El Staccato, de Alejandro Lanchas, es puro y vibrante “cheff kiss”. Un libro que viene a recordarnos que la novela filosófica no ha muerto todavía. Me ha encantado. Os lo recomiendo especialmente a todos los que estéis inmersos en la creación de cualquier obra artística, más aún si es literaria. Deseando leer más novelas de este autor. Las repercusiones que tiene el libro, tanto para los personajes como para el lector, quedan pendientes del grado con el que se implique cada uno, de la fuerza con la que se viva cada canción que late detrás de cada capítulo. Pasar la página: un gesto breve, casi punzante, como si la narración avanzara a golpes de staccato. Ese ritmo intermitente refleja la psicología de unos personajes que viven entre impulsos y vacíos, entre decisiones abruptas y silencios que pesan más que los propios actos. Ese modo de avanzar, cortado y súper vibrante, refleja el desconcierto humano que trasluce en la novela: esa mezcla de lucidez y caos con la que intentamos sostener nuestras elecciones, mientras lidiamos con una soledad que es innata al ser humano. Porque, al final, este libro no solo se lee, sino que también se siente y acompaña, como si toda una serie de pulsaciones te obligaran a detenerte, escuchar y asumir que, a veces, también nosotros avanzamos así: a pequeñas sacudidas que revelan quiénes somos cuando la continuidad de la vida, que solemos dar por hecho, se rompe en un punto inesperado.
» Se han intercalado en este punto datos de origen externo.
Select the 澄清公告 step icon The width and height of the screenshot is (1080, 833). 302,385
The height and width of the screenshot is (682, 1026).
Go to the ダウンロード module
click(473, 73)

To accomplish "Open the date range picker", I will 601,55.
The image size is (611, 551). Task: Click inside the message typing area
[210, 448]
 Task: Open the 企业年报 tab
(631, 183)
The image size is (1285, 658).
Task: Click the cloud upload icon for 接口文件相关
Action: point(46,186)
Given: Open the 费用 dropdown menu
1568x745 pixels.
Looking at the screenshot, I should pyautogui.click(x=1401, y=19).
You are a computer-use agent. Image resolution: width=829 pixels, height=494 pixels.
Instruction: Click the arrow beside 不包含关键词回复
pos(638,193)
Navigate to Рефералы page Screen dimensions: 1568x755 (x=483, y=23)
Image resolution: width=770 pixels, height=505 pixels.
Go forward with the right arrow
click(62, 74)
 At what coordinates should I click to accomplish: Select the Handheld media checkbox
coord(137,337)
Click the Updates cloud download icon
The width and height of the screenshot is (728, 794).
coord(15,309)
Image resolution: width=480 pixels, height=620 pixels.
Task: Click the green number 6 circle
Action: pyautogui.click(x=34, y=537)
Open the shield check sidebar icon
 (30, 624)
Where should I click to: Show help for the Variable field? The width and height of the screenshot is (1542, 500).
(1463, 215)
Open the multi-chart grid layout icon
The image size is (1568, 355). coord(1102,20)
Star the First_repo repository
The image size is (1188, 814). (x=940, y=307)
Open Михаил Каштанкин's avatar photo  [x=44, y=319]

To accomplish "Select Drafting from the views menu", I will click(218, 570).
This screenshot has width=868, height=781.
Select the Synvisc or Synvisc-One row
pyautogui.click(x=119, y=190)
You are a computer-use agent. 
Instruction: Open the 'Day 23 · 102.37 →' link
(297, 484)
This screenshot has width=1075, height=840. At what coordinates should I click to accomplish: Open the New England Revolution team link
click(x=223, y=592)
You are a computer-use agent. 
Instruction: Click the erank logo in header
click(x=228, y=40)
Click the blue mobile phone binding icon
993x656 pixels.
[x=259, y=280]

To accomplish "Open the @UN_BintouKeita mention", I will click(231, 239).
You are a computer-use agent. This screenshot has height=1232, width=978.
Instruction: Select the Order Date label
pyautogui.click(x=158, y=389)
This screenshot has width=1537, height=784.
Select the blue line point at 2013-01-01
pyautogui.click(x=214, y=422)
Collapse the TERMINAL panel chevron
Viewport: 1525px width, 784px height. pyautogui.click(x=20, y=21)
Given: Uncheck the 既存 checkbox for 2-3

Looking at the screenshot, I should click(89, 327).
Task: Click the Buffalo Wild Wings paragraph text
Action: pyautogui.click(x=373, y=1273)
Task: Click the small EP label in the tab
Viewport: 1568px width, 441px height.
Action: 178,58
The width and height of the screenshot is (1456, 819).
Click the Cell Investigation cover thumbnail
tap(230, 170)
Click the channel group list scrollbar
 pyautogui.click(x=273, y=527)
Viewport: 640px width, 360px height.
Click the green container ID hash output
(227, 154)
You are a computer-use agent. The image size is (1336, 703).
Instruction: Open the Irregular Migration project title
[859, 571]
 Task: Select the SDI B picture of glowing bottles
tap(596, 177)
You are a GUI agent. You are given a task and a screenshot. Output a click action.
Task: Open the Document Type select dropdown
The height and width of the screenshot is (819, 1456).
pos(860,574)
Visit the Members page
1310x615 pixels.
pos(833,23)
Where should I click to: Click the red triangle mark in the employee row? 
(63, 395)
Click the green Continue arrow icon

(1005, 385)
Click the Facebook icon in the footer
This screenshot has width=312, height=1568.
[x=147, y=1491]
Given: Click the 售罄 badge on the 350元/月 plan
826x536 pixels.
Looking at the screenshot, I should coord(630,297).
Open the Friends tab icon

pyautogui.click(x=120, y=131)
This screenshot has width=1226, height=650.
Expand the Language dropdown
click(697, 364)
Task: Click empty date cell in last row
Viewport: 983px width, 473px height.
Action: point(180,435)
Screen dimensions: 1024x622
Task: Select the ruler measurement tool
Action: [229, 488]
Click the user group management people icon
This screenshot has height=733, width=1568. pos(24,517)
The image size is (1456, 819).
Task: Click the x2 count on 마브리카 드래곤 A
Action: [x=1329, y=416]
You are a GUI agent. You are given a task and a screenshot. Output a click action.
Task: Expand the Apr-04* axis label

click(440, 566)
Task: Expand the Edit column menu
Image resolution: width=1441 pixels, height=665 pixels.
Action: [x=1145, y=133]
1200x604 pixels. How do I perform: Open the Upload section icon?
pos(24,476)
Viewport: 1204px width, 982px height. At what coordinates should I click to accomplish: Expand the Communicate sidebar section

¿Somos víctimas eternas de decisiones que los demás están tomando por nosotros? He escrito este libro porque quería hacer de lo trágico y lo angustioso una historia humana. Si buscáis un thriller y una historia sobre la ansiedad, la soledad y la angustia del mundo moderno pero queréis divertiros leyéndolo, leed el Staccato.
El esfuerzo y la paciencia constantes han escalado hacia una dosis de adrenalina infinita. Este libro virulento me ha permitido improvisar, me ha permitido experimentar con ideas y sus contrarias, y dejarlas libres, crecer, estrellarse unas contra otras. Y los personajes las han sufrido, terremoto tras terremoto.
Escribirlo ha sido el proceso más experimental y atrevido de mi vida. Detrás del libro hay soledad, hay pereza, hay paciencia y mucho dolor. Pero también hay un entretenimiento infinito. He convertido cada cafetería, cada rincón de mi casa, cada salón de estar de mis amigos en un laboratorio de químicos… Y lo más importante: Ha sido divertidísimo.